Problem details: Copy out every line of the data below word for word, with nothing changed or left out.

Text and element pointing data:
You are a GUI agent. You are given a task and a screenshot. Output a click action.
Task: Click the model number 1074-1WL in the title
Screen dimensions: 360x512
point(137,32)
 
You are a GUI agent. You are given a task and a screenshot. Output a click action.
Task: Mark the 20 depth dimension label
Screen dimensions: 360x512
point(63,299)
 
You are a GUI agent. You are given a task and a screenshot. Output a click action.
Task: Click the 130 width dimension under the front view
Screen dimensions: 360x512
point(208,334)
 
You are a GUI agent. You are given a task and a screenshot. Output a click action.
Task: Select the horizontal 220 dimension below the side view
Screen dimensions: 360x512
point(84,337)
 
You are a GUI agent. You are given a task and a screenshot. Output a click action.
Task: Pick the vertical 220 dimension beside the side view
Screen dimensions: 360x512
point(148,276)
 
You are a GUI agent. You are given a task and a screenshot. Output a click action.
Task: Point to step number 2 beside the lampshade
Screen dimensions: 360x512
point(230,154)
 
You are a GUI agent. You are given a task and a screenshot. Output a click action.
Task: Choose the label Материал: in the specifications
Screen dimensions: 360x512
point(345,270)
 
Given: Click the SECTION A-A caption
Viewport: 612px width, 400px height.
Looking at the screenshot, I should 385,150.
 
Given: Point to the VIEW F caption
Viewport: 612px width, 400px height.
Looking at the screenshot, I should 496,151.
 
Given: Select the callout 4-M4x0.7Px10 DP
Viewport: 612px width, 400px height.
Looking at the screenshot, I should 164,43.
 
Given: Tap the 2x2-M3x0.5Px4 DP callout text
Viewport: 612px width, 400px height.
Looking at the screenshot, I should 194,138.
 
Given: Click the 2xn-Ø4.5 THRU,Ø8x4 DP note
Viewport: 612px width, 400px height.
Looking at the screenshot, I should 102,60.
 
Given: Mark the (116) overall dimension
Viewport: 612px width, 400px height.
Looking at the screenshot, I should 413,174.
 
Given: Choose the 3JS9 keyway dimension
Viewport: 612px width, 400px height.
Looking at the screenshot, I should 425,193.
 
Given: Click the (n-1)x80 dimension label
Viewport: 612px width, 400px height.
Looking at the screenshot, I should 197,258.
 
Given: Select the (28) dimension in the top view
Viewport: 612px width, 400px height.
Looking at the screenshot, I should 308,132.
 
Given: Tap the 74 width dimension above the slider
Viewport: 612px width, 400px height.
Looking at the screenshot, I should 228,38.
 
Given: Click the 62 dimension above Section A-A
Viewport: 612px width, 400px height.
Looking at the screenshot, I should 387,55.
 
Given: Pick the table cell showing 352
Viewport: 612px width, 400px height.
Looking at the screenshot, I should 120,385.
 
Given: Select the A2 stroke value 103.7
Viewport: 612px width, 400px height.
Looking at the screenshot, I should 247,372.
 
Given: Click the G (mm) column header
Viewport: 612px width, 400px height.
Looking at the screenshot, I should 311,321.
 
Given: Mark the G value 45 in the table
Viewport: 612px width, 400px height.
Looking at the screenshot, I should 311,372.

Final result:
You are a GUI agent. You are given a task and a screenshot. Output a click action.
Task: Click the model number 1074-1WL in the title
Screen dimensions: 360x512
point(137,32)
 
You are a GUI agent. You are given a task and a screenshot. Output a click action.
Task: Mark the 20 depth dimension label
Screen dimensions: 360x512
point(63,299)
 
You are a GUI agent. You are given a task and a screenshot. Output a click action.
Task: Click the 130 width dimension under the front view
Screen dimensions: 360x512
point(208,334)
 
You are a GUI agent. You are given a task and a screenshot. Output a click action.
Task: Select the horizontal 220 dimension below the side view
Screen dimensions: 360x512
point(84,337)
 
You are a GUI agent. You are given a task and a screenshot. Output a click action.
Task: Pick the vertical 220 dimension beside the side view
Screen dimensions: 360x512
point(148,276)
 
You are a GUI agent. You are given a task and a screenshot. Output a click action.
Task: Point to step number 2 beside the lampshade
Screen dimensions: 360x512
point(230,154)
 
You are a GUI agent. You are given a task and a screenshot. Output a click action.
Task: Choose the label Материал: in the specifications
Screen dimensions: 360x512
point(345,270)
 
Given: Click the SECTION A-A caption
Viewport: 612px width, 400px height.
Looking at the screenshot, I should 385,150.
 
Given: Point to the VIEW F caption
Viewport: 612px width, 400px height.
Looking at the screenshot, I should 496,151.
 
Given: Select the callout 4-M4x0.7Px10 DP
Viewport: 612px width, 400px height.
Looking at the screenshot, I should 164,43.
 
Given: Tap the 2x2-M3x0.5Px4 DP callout text
Viewport: 612px width, 400px height.
Looking at the screenshot, I should 194,138.
 
Given: Click the 2xn-Ø4.5 THRU,Ø8x4 DP note
Viewport: 612px width, 400px height.
Looking at the screenshot, I should 102,60.
 
Given: Mark the (116) overall dimension
Viewport: 612px width, 400px height.
Looking at the screenshot, I should 413,174.
 
Given: Choose the 3JS9 keyway dimension
Viewport: 612px width, 400px height.
Looking at the screenshot, I should 425,193.
 
Given: Click the (n-1)x80 dimension label
Viewport: 612px width, 400px height.
Looking at the screenshot, I should 197,258.
 
Given: Select the (28) dimension in the top view
Viewport: 612px width, 400px height.
Looking at the screenshot, I should 308,132.
 
Given: Tap the 74 width dimension above the slider
Viewport: 612px width, 400px height.
Looking at the screenshot, I should 228,38.
 
Given: Click the 62 dimension above Section A-A
Viewport: 612px width, 400px height.
Looking at the screenshot, I should 387,55.
 
Given: Pick the table cell showing 352
Viewport: 612px width, 400px height.
Looking at the screenshot, I should 120,385.
 
Given: Select the A2 stroke value 103.7
Viewport: 612px width, 400px height.
Looking at the screenshot, I should 247,372.
 
Given: Click the G (mm) column header
Viewport: 612px width, 400px height.
Looking at the screenshot, I should 311,321.
 
Given: Mark the G value 45 in the table
Viewport: 612px width, 400px height.
Looking at the screenshot, I should 311,372.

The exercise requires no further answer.